BLORA, Harianmuria.com – Pelaksana Proyek Embung Karangjati, Blora, Ali, membantah dugaan penggunaan solar subsidi atau ilegal dalam pengerjaan proyek strategis nasional (PSN) tersebut.
Ali menegaskan, seluruh alat berat hingga dump truck (truk jungkit) menggunakan solar industri, dengan pihak ketiga sebagai penyedia jasa. Isu tersebut sempat ramai di masyarakat hingga Polres Blora turun tangan melakukan klarifikasi di lokasi proyek.
“Dari laporan kemarin, tim Polres sudah datang untuk investigasi. Pada dasarnya kami menggunakan solar industri, sesuai kebutuhan. Dan kami memiliki semua dokumentasinya,” ujar Ali, Jumat, 12 September 2025.
Konsultan Awasi Penggunaan Solar
Ali menjelaskan bahwa pengawasan penggunaan solar dilakukan oleh konsultan pengawas independen yang terdiri dari dua orang: inspektur dan quality control (QC).
“Jadi soal penggunaan solar sudah diawasi langsung konsultan. Isu soal solar subsidi tidak benar,” tegasnya.
Ia menambahkan, hingga saat ini sudah lima kali pengiriman solar industri, masing-masing sebanyak 5.000 liter, dengan total penggunaan mencapai 25.000 liter.
Tanah Galian Tidak Dijual
Terkait isu penjualan tanah hasil galian dari proyek embung, Ali menepis kabar tersebut. Menurutnya, tanah hasil galian tetap berada di area proyek dan akan digunakan untuk urukan bibir embung.
“Kami fokus pada galian, tidak ada tanah yang dilempar keluar proyek,” katanya.
Baca juga: Proyek Embung Karangjati Blora Ditarget Selesai November 2025, Pemprov Kucurkan Rp8,5 Miliar
Tenaga Kerja Lokal Dilibatkan
Selain itu, pihak proyek juga memberdayakan warga lokal.
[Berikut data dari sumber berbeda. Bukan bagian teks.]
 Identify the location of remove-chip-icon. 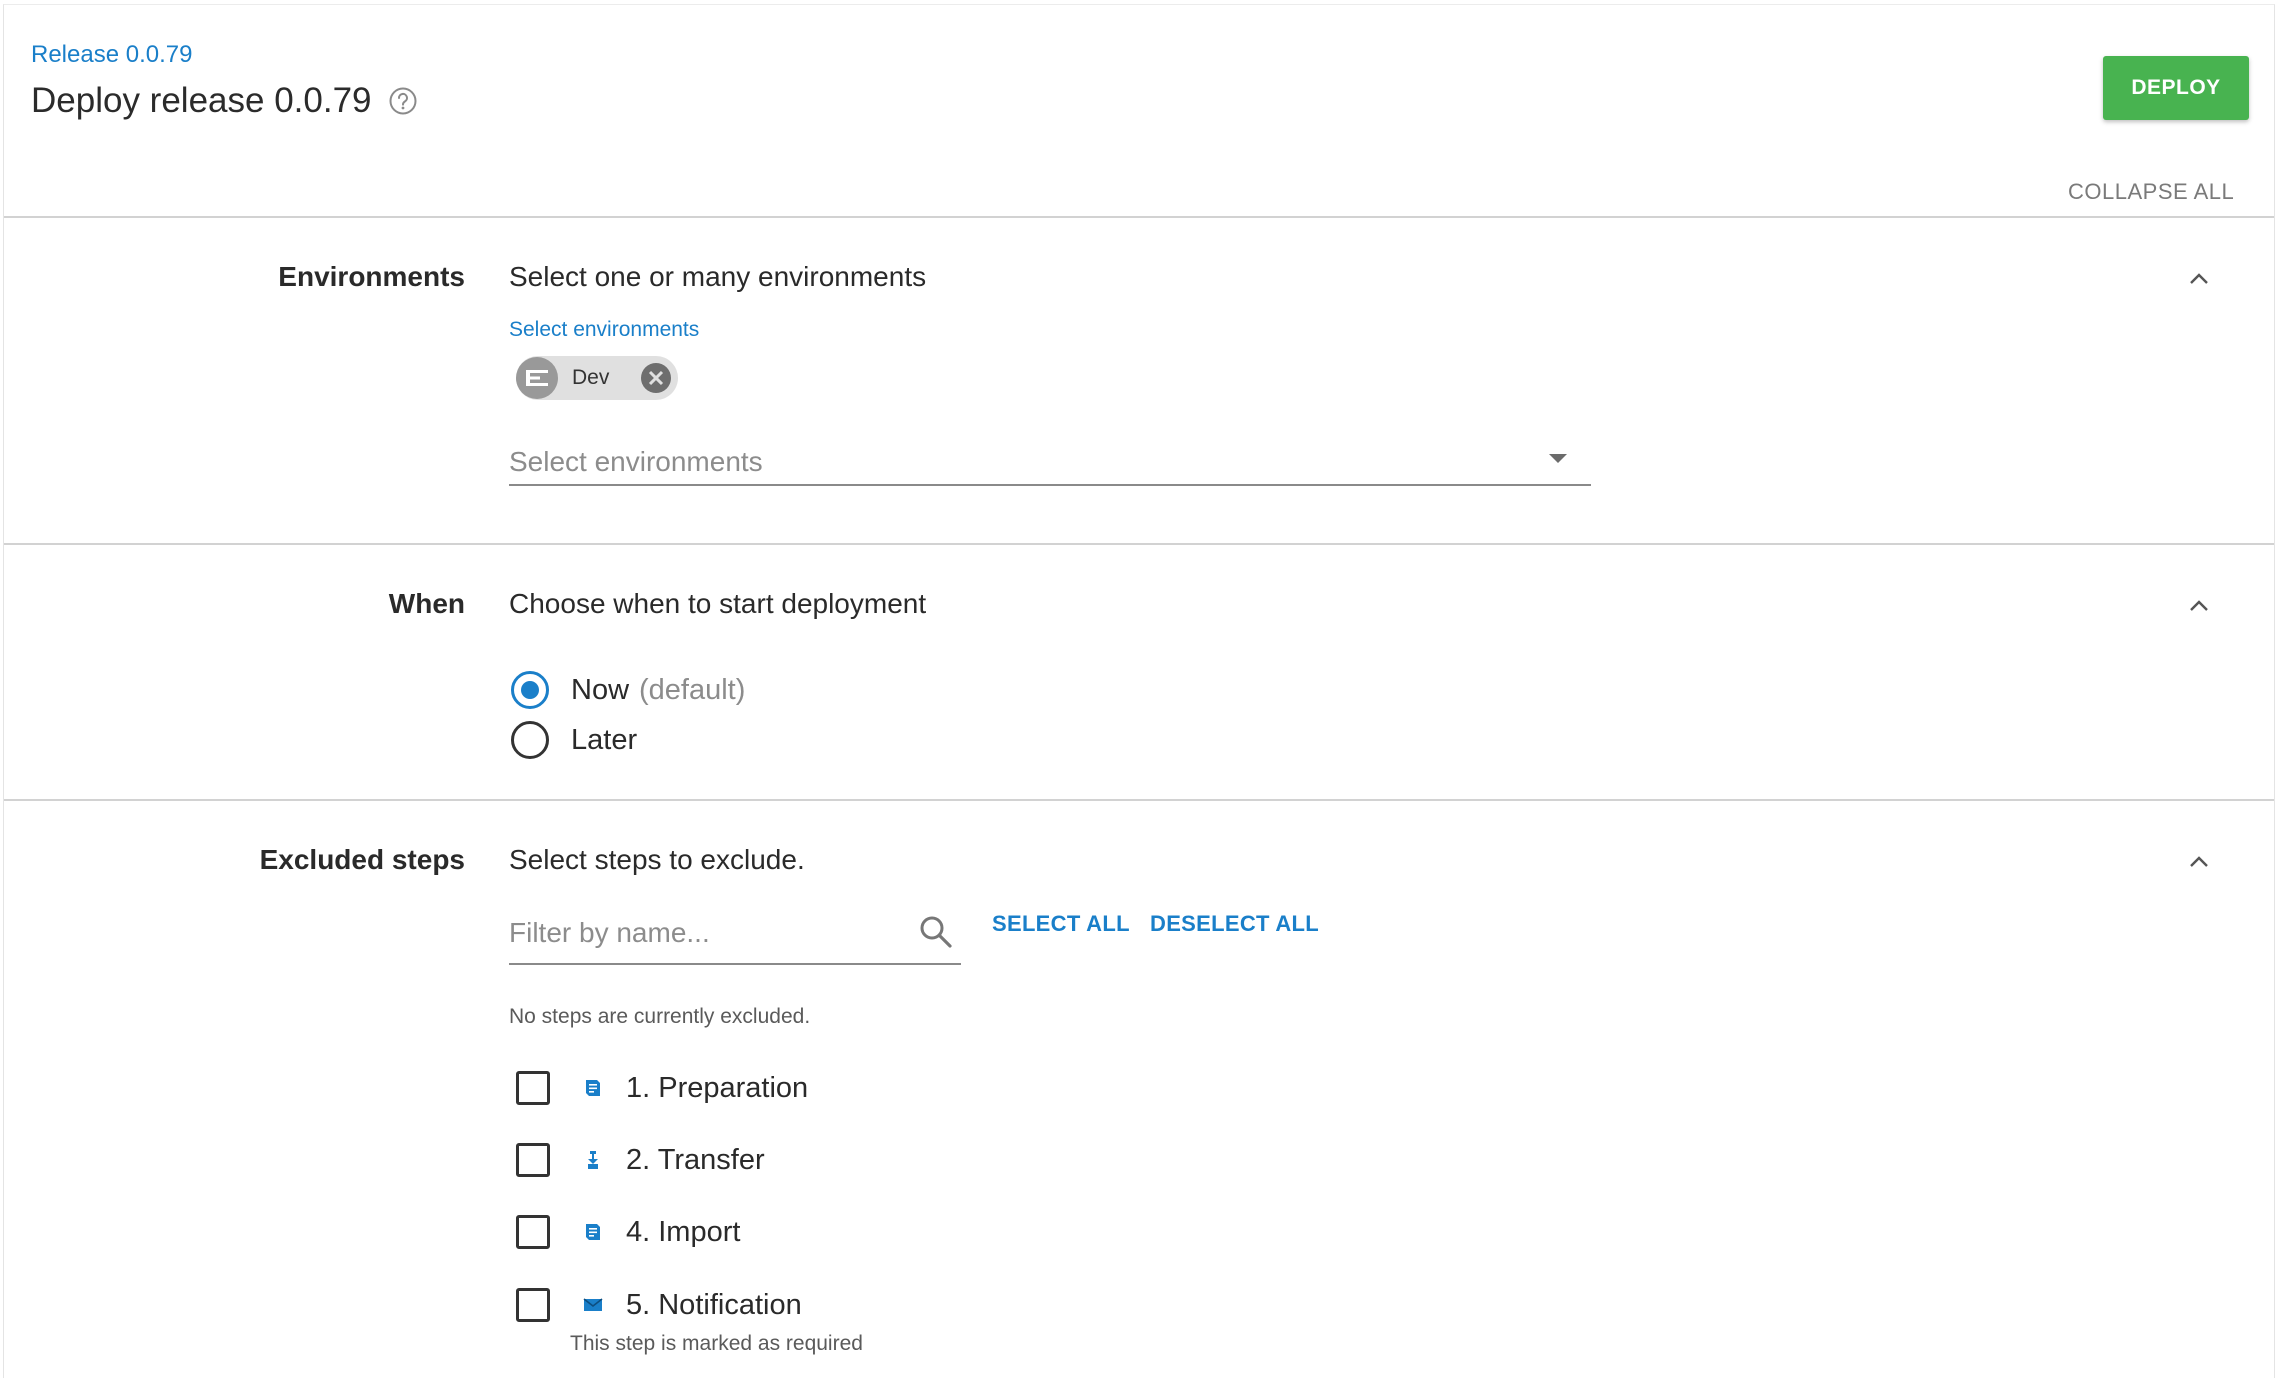
(656, 378).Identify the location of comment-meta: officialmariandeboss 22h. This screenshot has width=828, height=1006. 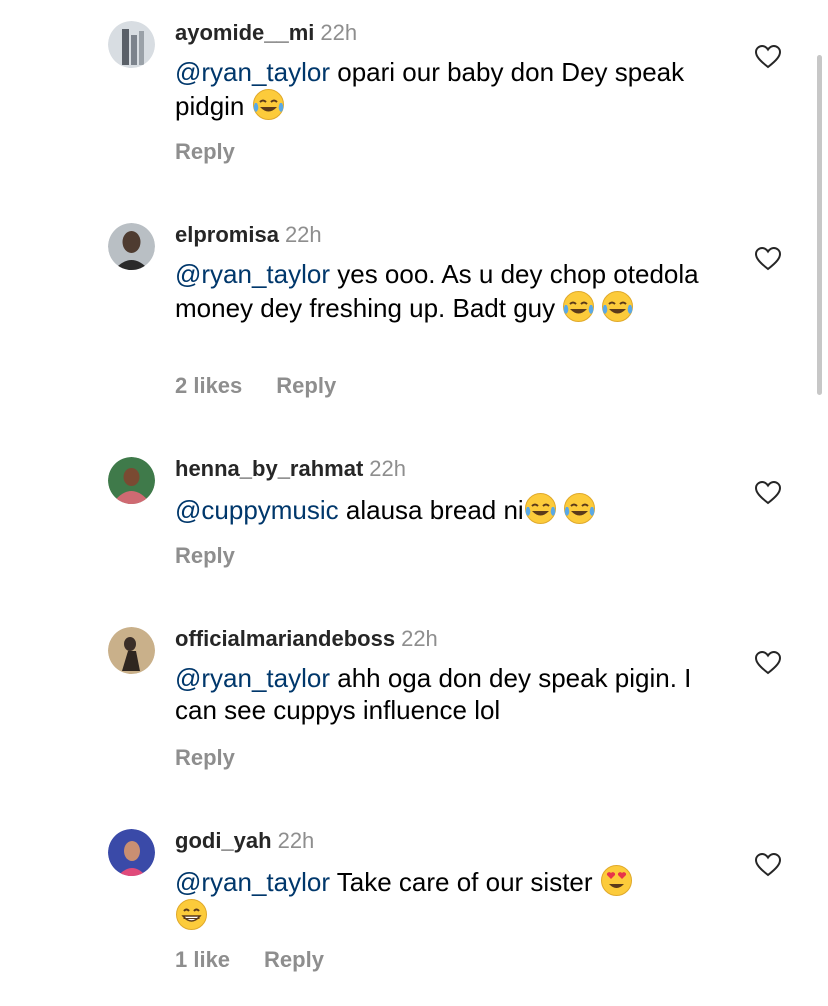
(306, 639).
Sekitar 70 persen tenaga kerja berasal dari masyarakat setempat, termasuk pengemudi dump truck dan pekerja lapangan. “Yang menentukan pekerja dari pihak desa,” ucapnya.
Sebagai bentuk kepedulian terhadap lingkungan sekitar proyek, pihak pelaksana juga telah menyalurkan bantuan berupa sembako senilai Rp10 juta kepada warga terdampak di RT 2, 3, dan 5 di RW 4.
Progres dan Target Pembangunan
Proyek saat ini telah mencapai 11,06 persen pada minggu ke-9, melampaui rencana 10,768 persen. Ali mengaku khawatir memasuki musim hujan, sehingga pihaknya menyiapkan lembur dan percepatan jam kerja untuk memastikan target selesai pada 28 November 2025.
“Nanti kalau cuaca cerah, kerja mulai jam 7 pagi hingga jam 5 sore. Dominan pekerjaan di galian dan beton,” ujarnya.